A campanha de segurança rodoviária “Taxa Zero ao Volante”, que deveria ser uma ação para alertar condutores e todos os ocupantes dos veículos para os riscos da condução sob a influência do álcool, se transformou numa “campanha de multas” em Portugal. De responsabilidade da Autoridade Nacional de Segurança Rodoviária (ANSR), da Guarda Nacional Republicana (GNR) e da Polícia de Segurança Pública (PSP), as ações – muito mais punitivas do que instrutivas – ocorreram entre os dias 6 e 12 de julho.
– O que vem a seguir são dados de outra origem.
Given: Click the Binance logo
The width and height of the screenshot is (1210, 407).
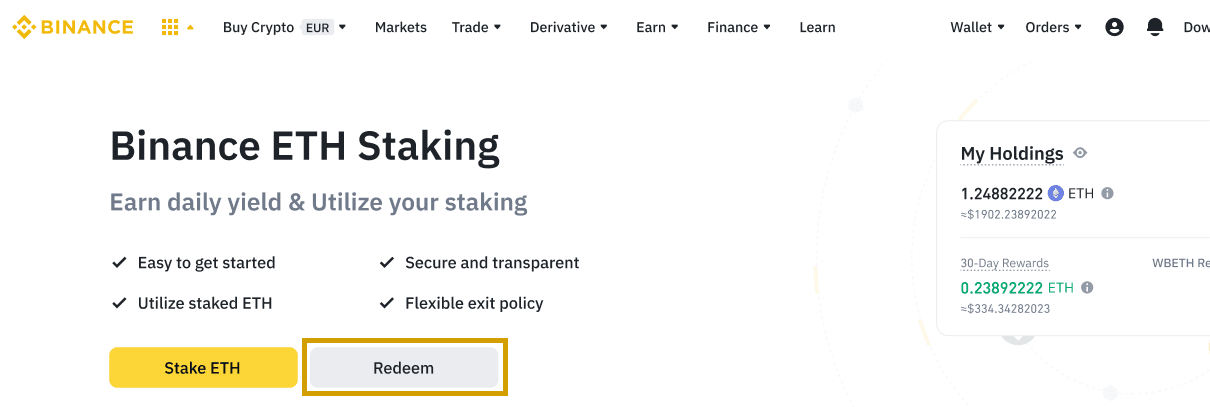Looking at the screenshot, I should pyautogui.click(x=72, y=27).
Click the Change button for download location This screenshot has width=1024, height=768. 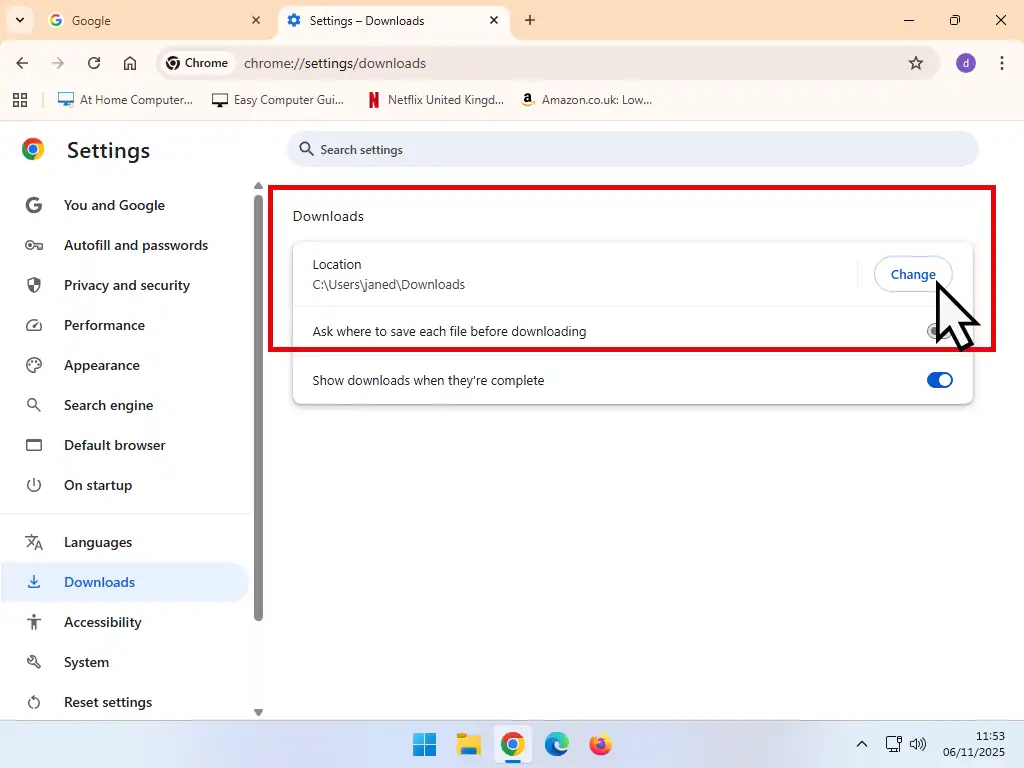point(912,274)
Durante a campanha foram fiscalizados 55.264 veículos, resultando num total de 14.341 infrações de trânsito, das quais, 13.719 (aproximadamente 25%), nada tinham a ver com a “Taxa Zero ao Volante”. Do universo de veículos abordados, pouco mais de 1%, ou seja, apenas 622 infrações, foram de fato aplicadas pela condução sob a influência de álcool.

Apesar de ser uma iniciativa louvável, na prática, esta foi uma ação muito mais punitiva do que instrutiva. Segundo o próprio comunicado de imprensa emitido conjuntamente pela ANSR, GNR e PSP, “na campanha foram sensibilizados” apenas “365 condutores e passageiros”. Um número ínfimo, de certa forma até vergonhoso (0,66%), diante do total de 55.264 veículos fiscalizados e das 14.341 multas aplicadas.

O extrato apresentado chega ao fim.